Sulla vicenda interviene, con una nota affidata alle agenzie, Stefano Vignaroli, presidente commissione Ecomafie. ”Seguo con grande attenzione gli sviluppi dell’inchiesta della direzione distrettuale antimafia della Procura della Repubblica di Firenze, la quale ha emesso 5 avvisi di garanzia sull’ipotesi di reato di attività organizzate per il traffico illecito di rifiuti, nell’ambito dei ‘Gessi rossi’ prodotti nello stabilimento chimico di Scarlino, nei pressi di Grosseto – dice Vignaroli – l’inchiesta della procura, si è sviluppata anche per il lavoro di inchiesta della Commissione Ecomafie, che nello scorso mese di marzo ha pubblicato una dettagliata relazione sull’inquinamento derivante dall’utilizzo dei gessi rossi prodotti a Scarlino”.

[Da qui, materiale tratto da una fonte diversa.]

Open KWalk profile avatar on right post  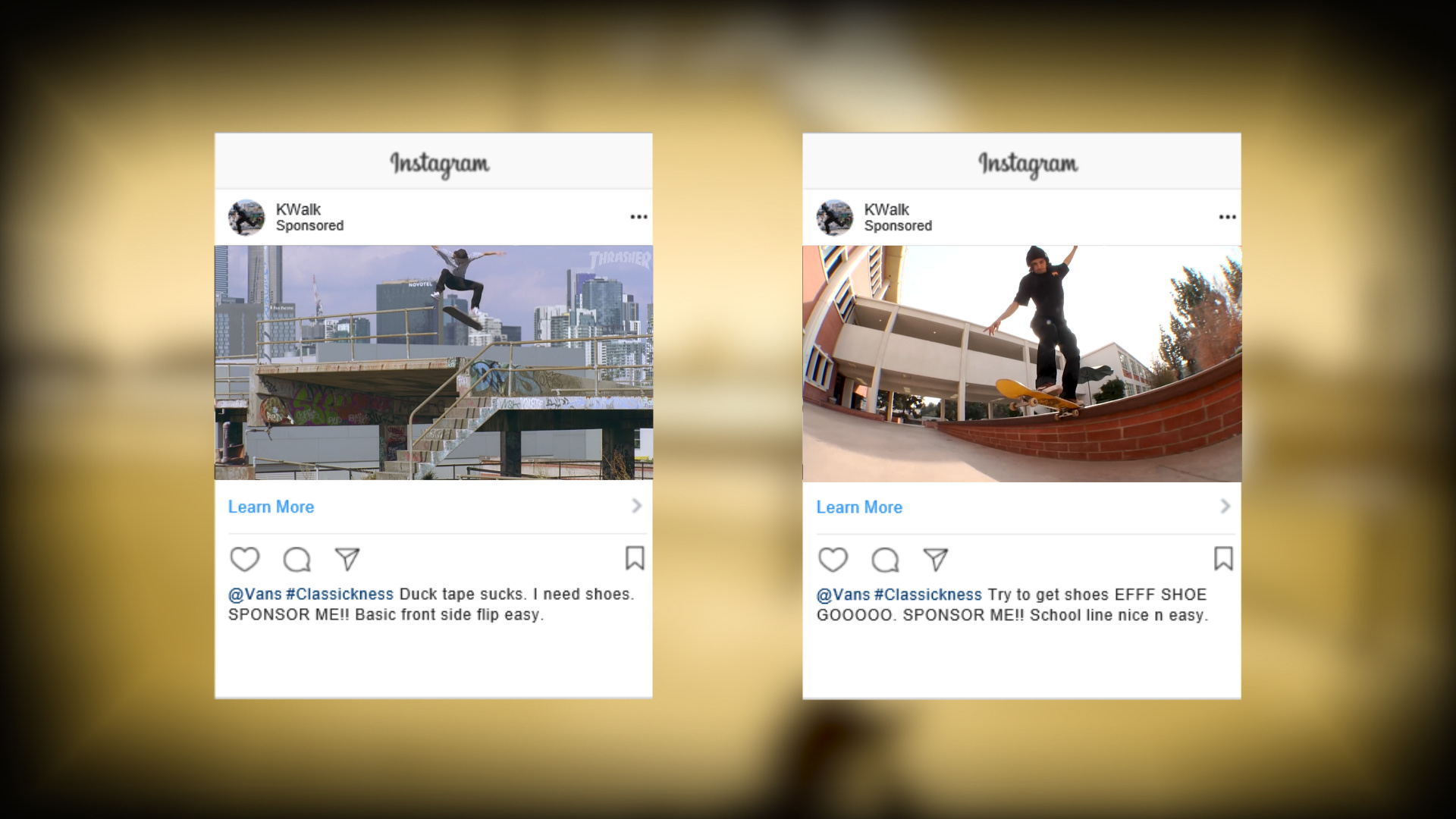click(835, 218)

“Nel ringraziare la Direzione distrettuale antimafia di Firenze e i carabinieri del Nucleo Operativo Ecologico di Grosseto, che hanno dato seguito e approfondito il lavoro della Commissione Ecomafie, auspichiamo che quanto prima si giunga ad una chiarezza definitiva sui fatti che abbiamo evidenziato nella relazione – continua Vignaroli – Soprattutto si chiarisca una volta e per tutte norme e parametri da applicare sulla questione dei gessi rossi, che sono stati modificati in deroga solo per questo caso specifico. Quindi sembrerebbe più per interessi delle aziende coinvolte che per proteggere l’ambiente e tutti i cittadini”.

Sulla vicenda, interviene anche il presidente della Fondazione Caponnetto Salvatore Calleri. Raggiunto a telefono, commenta:  “”In Toscana oramai si è aperta una questione relativamente allo smaltimento dei rifiuti tossici. Nel 2013, quando la Fondazione Caponnetto lanciò l’allarme, fu considerata come un’aliena… Se allora si fosse intervenuti, oggi la situaizone non sarebbe così grave”.